It is a Layer 2 solution that increases scalability to reach transactions potentially in the 1000’s.
Breaking Down How Plasma Works
First things first, we need to define what Plasma is. There are three different Plasma concepts that are often talked about:
- Plasma as outlined in the original whitepaper
- Minimal Viable Plasma (or MVP)
- Plasma Cash
- There are other plasmas too, such as Plasma Debit, and More Viable Plasma, as this is still an active design space
Plasma uses cryptography and game theory in order to allow individuals to reliably make transactions on the Plasma blockchain. It should not be thought of as a single specification, such as the Ethereum Yellowpaper. Plasma should be seen as a set of design principles that allow you to build your own massively scalable decentralized application.  The main design principle behind Plasma is about guaranteeing end users the same level of security as on the main chain while providing a sidechain with much higher throughput than the main chain. If the end user detects any malicious behaviour on the Plasma chain, they can leave the Plasma chain, and recover their funds on the mainnet. 

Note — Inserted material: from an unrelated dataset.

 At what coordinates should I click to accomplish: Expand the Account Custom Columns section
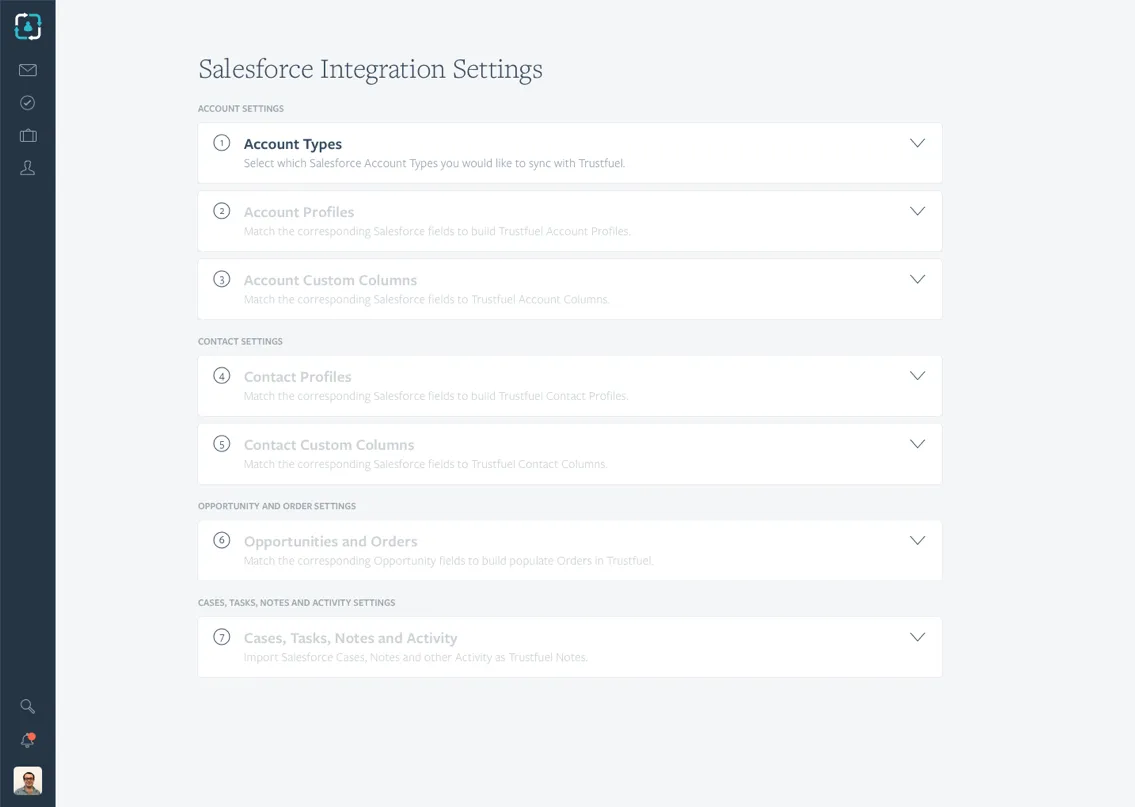917,279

Most Plasma designs right now have a single validator. This validator can censor a user on a Plasma chain, but the user is able to exit the chain and recover their funds. And this, by extension, makes Plasma chains as censorship-resistant as its associated root chain. The validator loses incentive to censor, because ultimately they’ll be challenged on the mainnet. Because of this implied trust, Plasma’s design allows it to scale to 1000’s of transactions/second.
To compare, a network such as Bitcoin is censorship-resistant because it would be hard for the 1000’s of bitcoin nodes to collude. But it becomes possible with fewer nodes, and recently this happened on the EOS blockchain. With only 21 block producers on the EOS network, it becomes easy to collude and censor an EOS account.

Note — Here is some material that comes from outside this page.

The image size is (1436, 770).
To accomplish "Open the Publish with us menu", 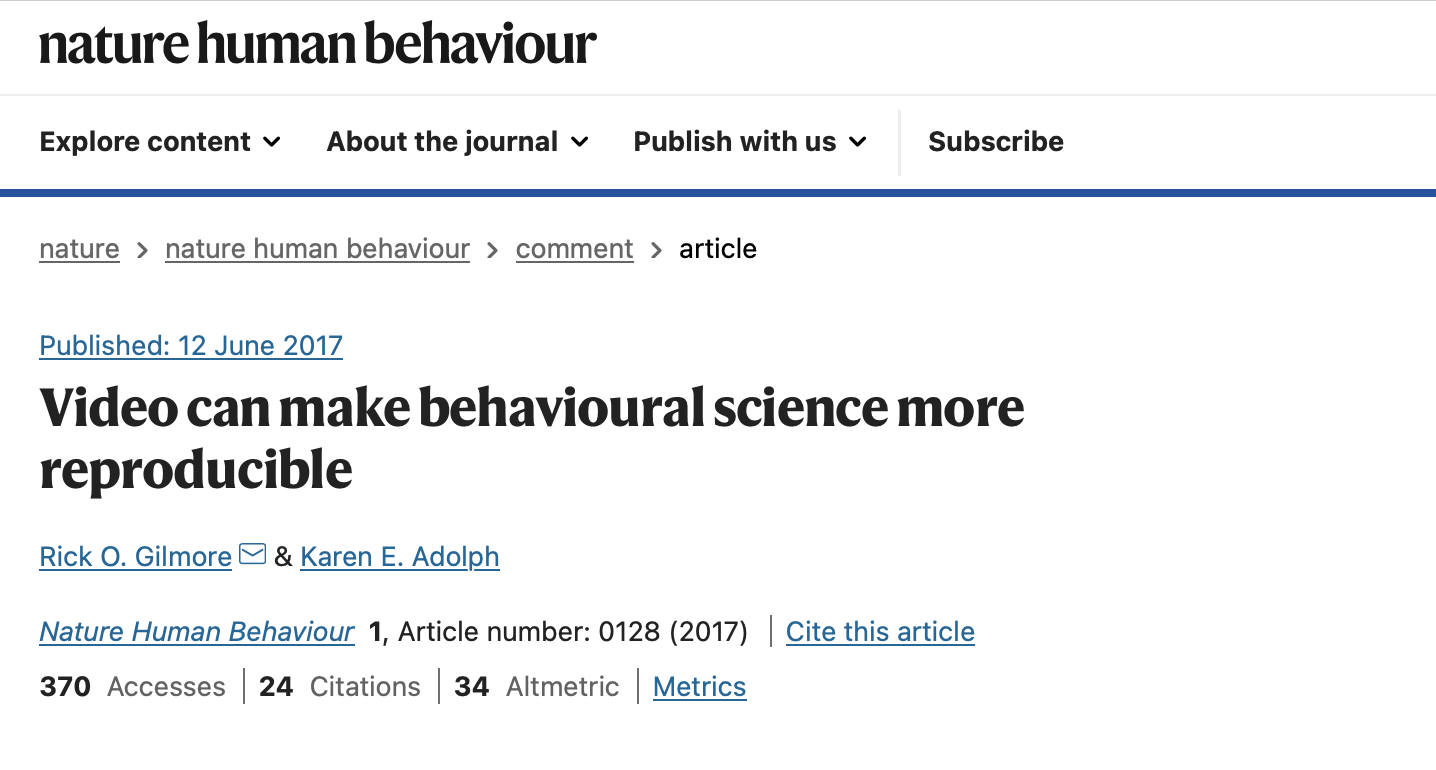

Now let’s explain what Plasma looks like in the original whitepaper.
The original whitepaper describing Plasma laid out an extensive design for scaling blockchains to thousands of state updates per second. It was released without an implementation, but it was a catalyst that started more research in the area.

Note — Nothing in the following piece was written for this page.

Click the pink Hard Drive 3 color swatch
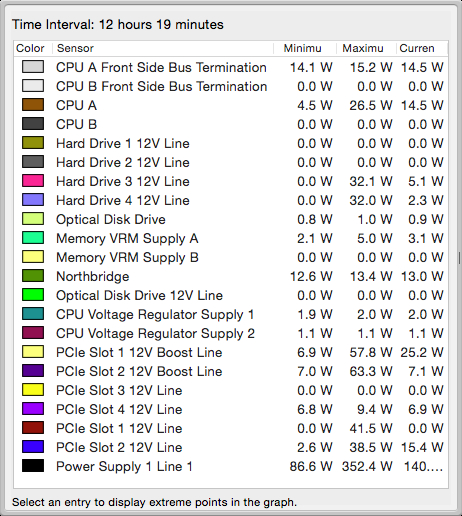tap(33, 181)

To achieve this, there is a Plasma smart contract stored on mainnet Ethereum. There is nothing special about this smart contract from the mainnet’s perspective, and nothing has to be updated to the core Ethereum protocol to have a Plasma contract on mainnet.
The Plasma contract essentially connects an entire child blockchain to the mainnet, acting as a bridge. Each block of the child chain is recorded on the mainnet Plasma contract by submitting the latest Merkle proof, which can then be used to verify data on the child chain. This allows for 1000’s of transactions to be done on the child blockchain, while only committing a single block hash to the main chain.
Each transaction in a Plasma chain requires the users to sign an acknowledgement that they have seen the transaction in a block, and that the transaction has been included in the main chain. The acknowledgement then gets signed and included in another block, proving both parties have data availability. This is called a “confirmation signature”, and is required to have finality of the original transaction.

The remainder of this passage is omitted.